On February 24, 1933, his remains arrived in Buenos Aires, to the general indignation and pain of the citizens, when he was buried in the La Recoleta cemetery, where the Ayerza family vault stands, a relative of the young man, Juan Antonio Bourdieu, denounced the complicity of the State and called for the militarization of citizens. Numerous voices would be raised calling for the restoration of the death penalty, which was encouraged by the Minister of Justice himself Manuel Iriondo.

=== Chicho Chico ===
The appearance of the Algerian engineer Alí Ben Amar el Sharpe marked a break in "society." He was, in fact, an Italian named Francisco Morrone (later nicknamed "Chicho Chico") who wanted to challenge Galiffi for his leadership. In 1936, in a settling of accounts, Chicho Grande ordered the assassination of Chicho Chico. Only in 1938 did the police obtain information from one of his murderers, the gunman José Muratore, that his remains were buried in Ituzaingó, on the peach hill of the Marcial Salomón estate. Galiffi turned himself in to the Police in 1934 alleging that he was the victim of slander.

=== Italy ===
With no evidence against him, he was deported to Italy in 1933 but returned to Argentina in 1934. It wasn't until the late 1930s when Galiffi would go back to Italy. He died in 1943 in Milan from cardiac arrest in his bed.

== Filmography ==
Juan Galiffi and his crime family were the inspiration for many Argentine films that depict the Italian mafia in Argentina. For example, La maffia, directed by Leopoldo Torre Nilsson.

RECORDED INFORMATION |

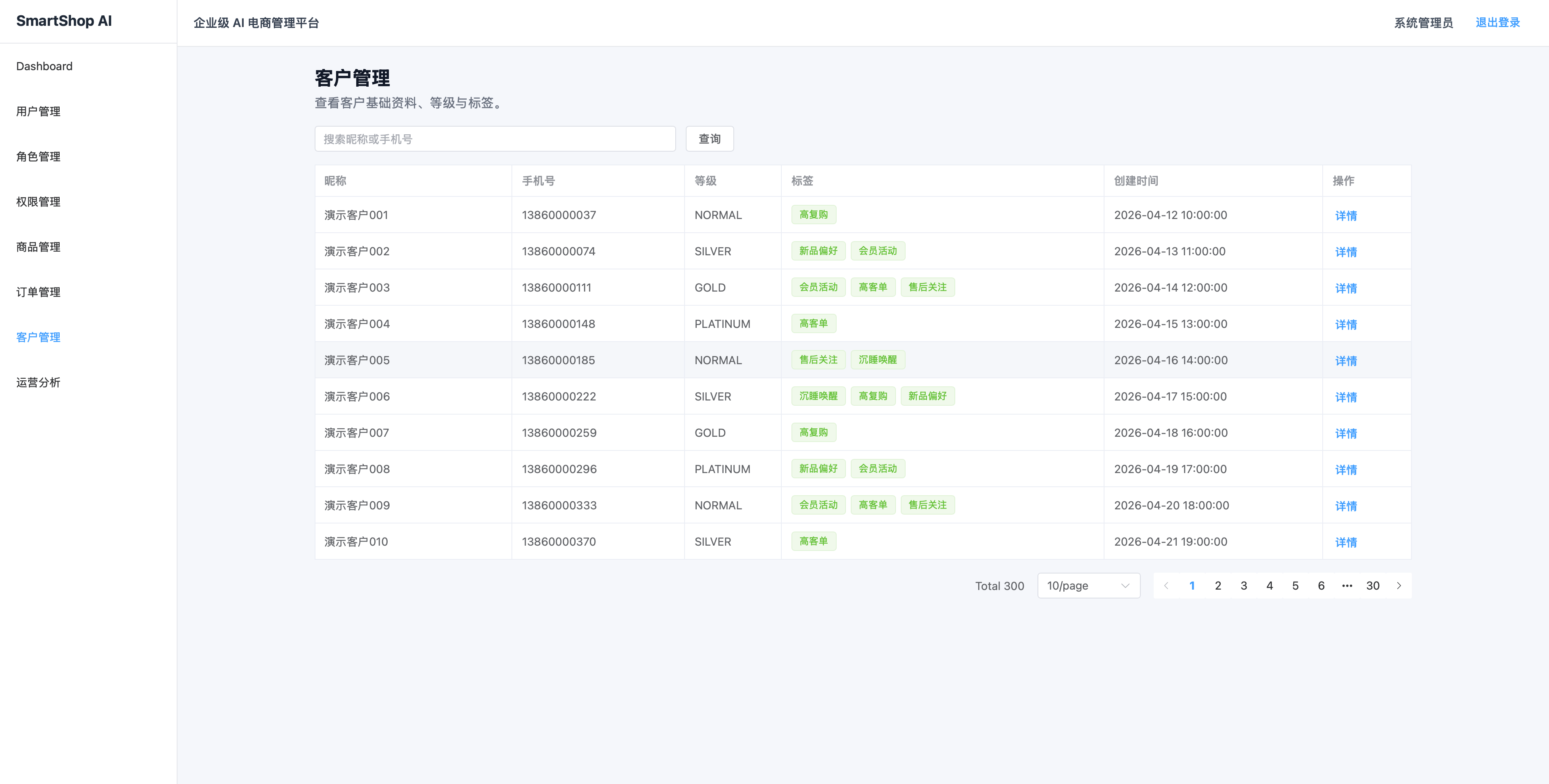Click the 查询 search button
Screen dimensions: 1549x784
(710, 139)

ACTIVITY LIST |
(A) List every distinct specific year named in the text about Juan Galiffi, from earliest to latest.
(B) According to the text about Juan Galiffi, how and where did Galiffi die?
The data is separate material and has nothing to do with the text about Juan Galiffi.

PROBLEM SOLUTIONS |
(A) 1933, 1934, 1936, 1938, 1943

(B) He died of cardiac arrest in his bed in Milan in 1943.